I would expect nearly all microarchitectures to use some sort of is_zero register file that is not limited to the same bandwidth requirements as the vector register file.

solomatnikov commented 5 years ago

Why not to leave the elements past vl in undefined state, just like the whole vector register is after reset? If SW erroneously uses such elements, it would get wrong result anyway.

This should work for implementations with and without register renaming.

aswaterman commented 5 years ago

I think that’s a defensible position. Presumably the reason the TG came to this design was to avoid the additional implementation-defined behavior that would be subtly exposed by buggy software.

solomatnikov commented 5 years ago

I think the spec should be changed to allow undefined state for elements past vl. Of course, zero or previous state would be allowed too.

Of course, one bit per element group to track the extent of zeroing can be implemented but I think the overhead could be non-trivial because of fan-out of such flops.

For example, in a simplistic implementation of 512-bit wide datapath with 128 entry vector register file, there will be 128 to 1 mux with fanout of 512 across the whole datapath. The same logic has to be replicated for each read port of the vector register file (4 ports min for a reasonable design). This can be challenging for physical design.

Of course, one can do a different implementation with flops replicated for each lanes, e.g. per 64-bit lane. So, the number of flops would be 8*128 with fanout of 64 and there is still quite a bit of wiring across each lane.

I don't think it's worth doing without clear compelling reason.

jnk0le commented 5 years ago

Implementation-defined behaviour usually means security holes.

solomatnikov commented 5 years ago

Abstract generalizations like this do not make an argument. Modern processors have many parts with implementation-defined behavior and a lot more state, e.g. data caches and branch predictors, that can be security holes. Yet no sane processor designer would get rid of data caches and branch predictors because the resulting design would not be competitive.

In this case prevention of data leaks/security holes is simple - on a context switch SW has to clear all registers anyway to prevent information leaks, zeroing past vl does not help or eliminate this. How would not zeroing past vl be a security hole?

aswaterman commented 5 years ago

I agree with @solomatnikov this can be defined in a way that does not open a security hole: e.g., the unpredictable state must be a deterministic function of the architectural state that's visible to the executing privilege mode. This would permit both preserve-past-VL and zero-past-VL without permitting architecturally visible leakage from a different security domain.

I talked to @kasanovic about this today, and he said the TG's principal concern was about software inadvertently relying on the implementation's behavior. In particular: zero-past-VL and preserve-past-VL are both useful behaviors in some situations, and it's easy to imagine a software developer accidentally relying on whichever one the development machine provides. So we could end up in the situation where software runs only under one discipline or the other, risking the possibility of the adoption of a de-facto standard.

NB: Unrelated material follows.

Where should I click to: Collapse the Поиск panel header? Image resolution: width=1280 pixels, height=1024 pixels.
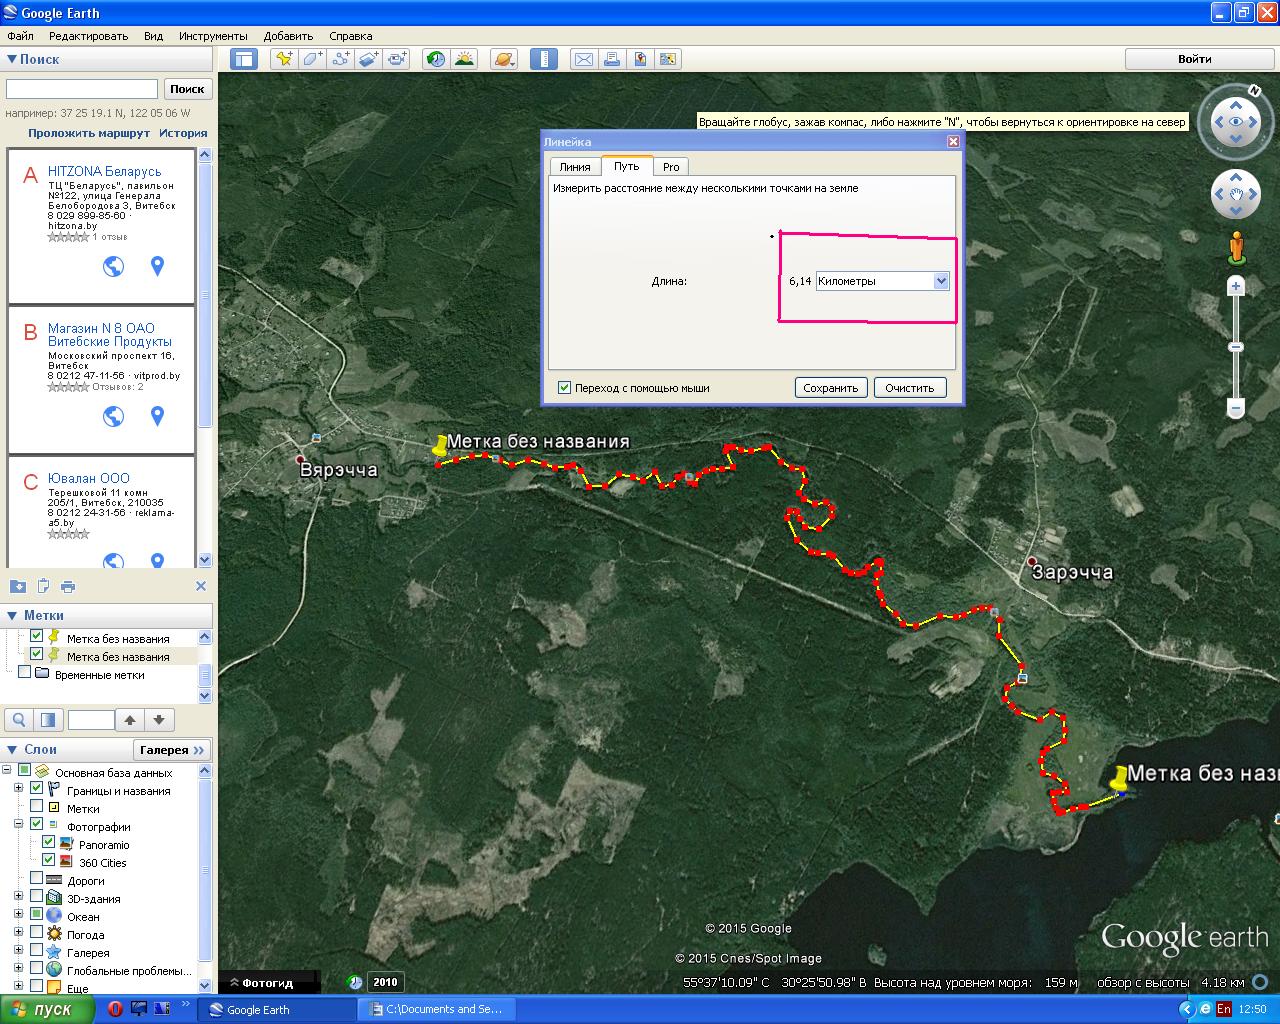pyautogui.click(x=12, y=59)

kasanovic commented 5 years ago

The data path fanout is not that bad. In design with static logic read ports from flops, the read port is just not enabled from any row, so OR-tree produces zero. The gating can be done in read port address, not on data.

kasanovic commented 5 years ago

We have discussed previously, but not specified in this version of spec, a way to "disable" the vector unit when not in use to save context-switch overhead (or even to enable power gating). This would reuse zeroing logic to clear state.

jnk0le commented 5 years ago

In this case prevention of data leaks/security holes is simple - on a context switch SW has to clear all registers anyway to prevent information leaks, zeroing past vl does not help or eliminate this. How would not zeroing past vl be a security hole?

There is possibility of leaks within the thread context (some kind of use-after-free) that can be elevated by software written and "debugged" on renamed architectures, as pointed by Andrew. If that's not enough, we can ultimately exploit a vector capable javascript JIT compilers. I think that this approach is valid, but we need to be carefull before such software is written/compiled.

vbx-glemieux commented 5 years ago

Both "write tail 0s" and "leave tail undefined" can have negative implications on storage efficiency of the vector register file, and may negatively impact performance.

Sometimes you build up a solution in smaller "chunks", and slide these chunks into a longer vector result. This is especially true if you wish to hold 2D data within a 1D register, and compute 1 new row at a time.

If the rule is "leave tail as-is", then you can do the following: set long vector length (eg, array size) ** slideup Vx by amount of short vector length (to make room near the 0th element) set short vector length (eg, row size) write a partial result to Vx (again near 0th element) This can all be done within the same register, so there are RAW hazards but it is very storage-efficient.

Without this rule, the slide operation will write 0s or leave the tail undefined. Hence, an additional register is needed to hold and restore that data after setting a longer vector length. The sequence becomes: set short vector length write result to Vx set long vector length slideup Vy by amount of short vector length into Vx copy Vx into Vy

The last step, a copy, also makes the sequence slower. It can be avoided if you unroll the loop and ping-pong between Vx and Vy as destinations in (**), but this results in code bloat.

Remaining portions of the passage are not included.